From Salem County, New Jersey at an early age, John Stewart Rock had an insatiable appetite for learning. Although his parents were poor, they committed themselves to sending young Rock to school. At eighteen, Rock began to teach at the all-Black public elementary school in Salem, a position he held until 1848. As the school flourished under his leadership, Rock began studying medicine through the libraries and private tutelage of white doctors Quinton Gibbon and Jacob Sharpe.
He eventually received an apprenticeship with a white physician but was prevented from attending any medical college because of his race. Undaunted, Rock turned his attention to dentistry. Certified as a dentist in 1849, he moved to Philadelphia in 1850 and opened up a private practice. It was in Philadelphia that he had been asked to speak before the Twelfth Annual Meeting of the Pennsylvania Anti-Slavery Society and had been inspired by the commitment of whites and Blacks to abolitionist principles. He began to publish articles in various Philadelphia newspapers.

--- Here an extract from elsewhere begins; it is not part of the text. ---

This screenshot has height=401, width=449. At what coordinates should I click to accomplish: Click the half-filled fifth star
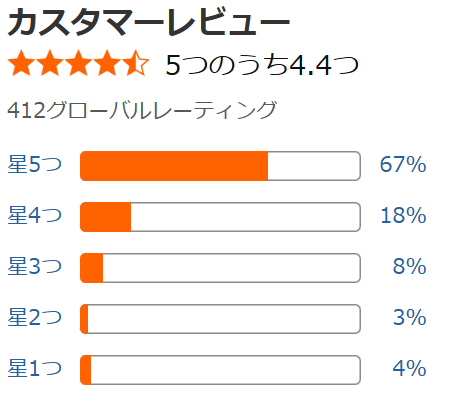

By 1852, he was married to Philadelphia native Catherine Bowers and had received a medical degree from the American Medical College. In 1853, he and his wife moved to Boston. John Rock arrived in Boston with his stake already set in the Black community of Beacon Hill. While writing and lecturing in Philadelphia, he had become well known in Boston abolitionist circles as a man of racial militancy. In addition, upon opening his dental and medical practice at 83 Phillips Street, Rock became a member of the small yet powerful Black upper class, forming partnerships with contemporaries like Lewis Hayden, Joshua B. Smith, and Leonard Grimes. By the end of his first year in Boston, Rock had become a member of the Boston Vigilance Committee, for which he served as doctor, administering free medical services to fugitive slaves.

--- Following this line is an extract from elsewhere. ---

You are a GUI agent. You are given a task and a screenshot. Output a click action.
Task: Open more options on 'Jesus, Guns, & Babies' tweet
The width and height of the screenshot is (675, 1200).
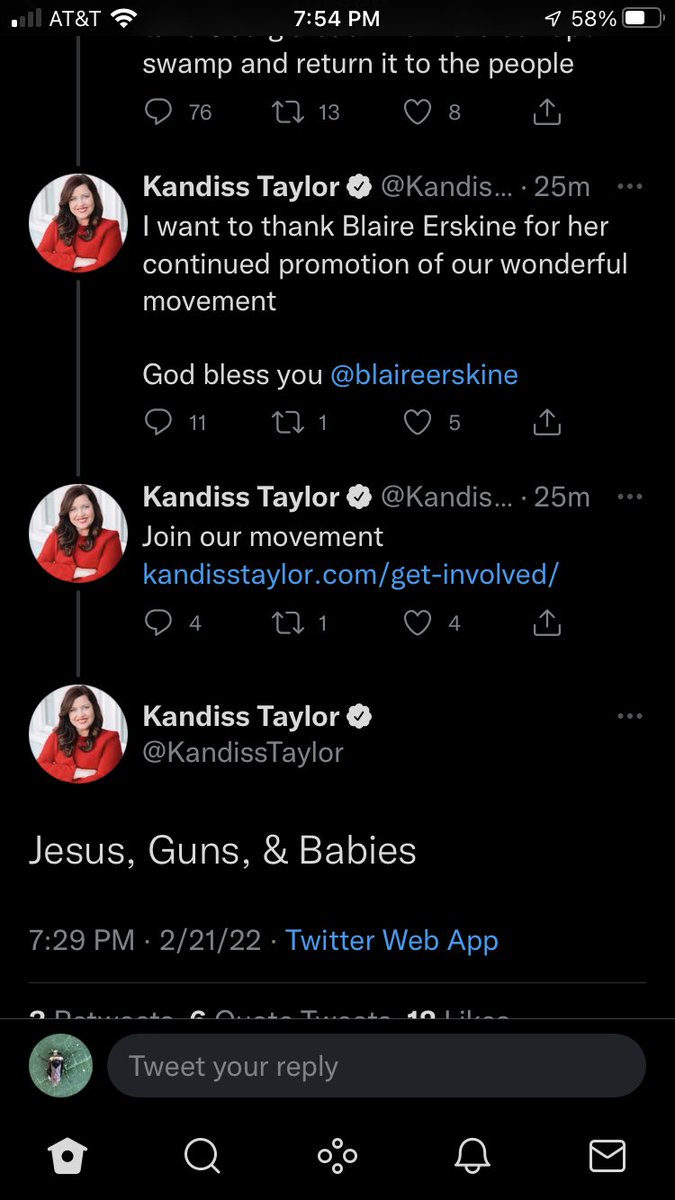click(x=630, y=716)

In 1855, he both served as one of Boston's representatives to the Colored National Convention and sponsored the community dinner in honor of William C. Nell and the integration of Boston public schools. As a political lecturer and abolitionist speaker, Rock emphasized Black self-determination, the importance of education, and the inherent beauty of the African race and its cultures. In 1856, he petitioned the Board of Mayors and Aldermen in Massachusetts to remove the word "colored" from all voter lists and tax bills. That same year he gave a lecture before the Massachusetts Legislature entitled Unity of the Human Race. In this lecture, for which he received excellent reviews from local newspapers, Rock linked the struggle for Black freedom to a holy crusade for human salvation, stating, "our course is of God and cannot be overthrown."

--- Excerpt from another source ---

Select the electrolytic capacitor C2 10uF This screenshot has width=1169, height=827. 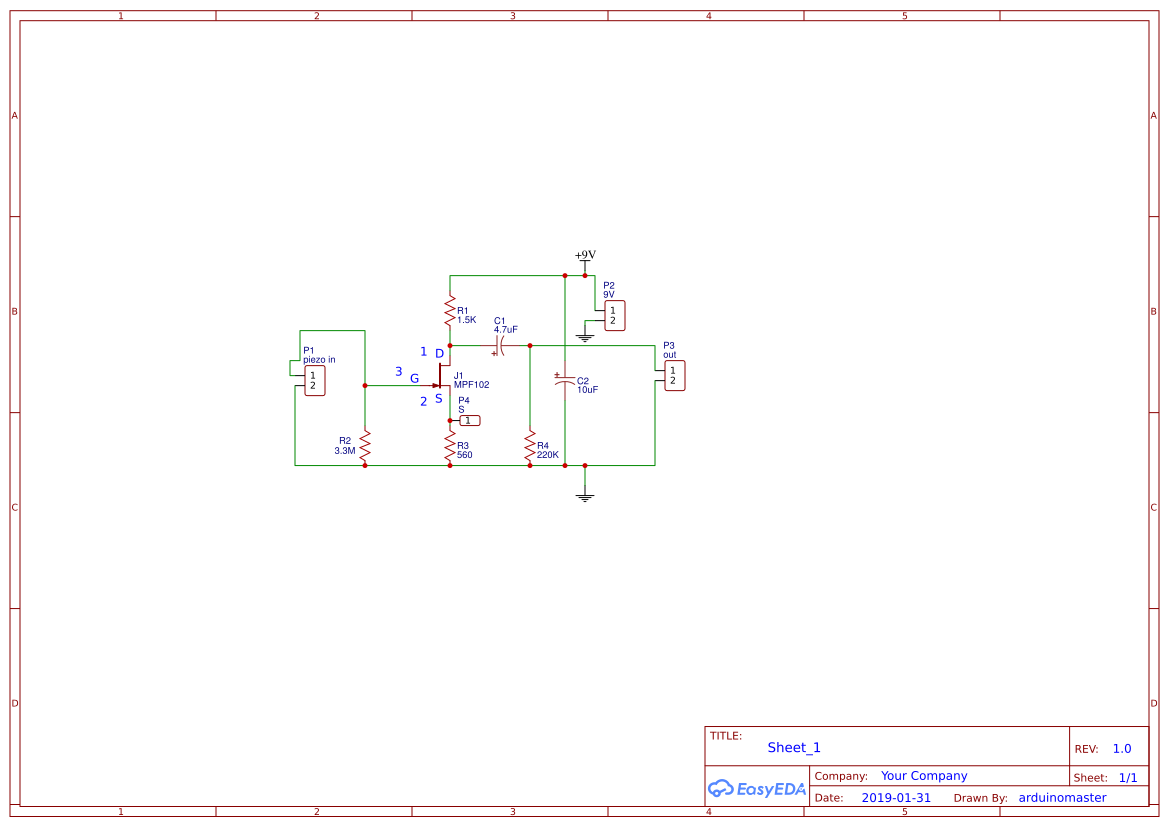(566, 381)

In 1857, at a dedication of a Masonic Temple in Philadelphia, Rock gave his most famous speech, "The Light and Shadows of Ancient and Modern Tribes of Africa", in which he stated, "wherever the colored man is elevated it will be by his own exertions." The following year, in 1858, at Boston's annual Crispus Attucks Celebration, Rock became the first Black activist to publicly acknowledged pride in himself and his race. In 1858, with ill health that could not be remedied by area physicians, John Rock traveled to Paris for medical treatment. It was a trip that incited controversy, for it occurred at a time when the U.S. Secretary of state Lewis Cass had ruled that Blacks could not receive passports because they did not possess United States citizenship status. With his white political colleague, Sen. Charles Sumner, Rock forced the Massachusetts legislature to pass a law granting the state the right to issue passports to Black citizens. With his passport, Rock was treated by some of the most renowned Parisian doctors who informed him that his delicate health would prevent him from practicing medicine.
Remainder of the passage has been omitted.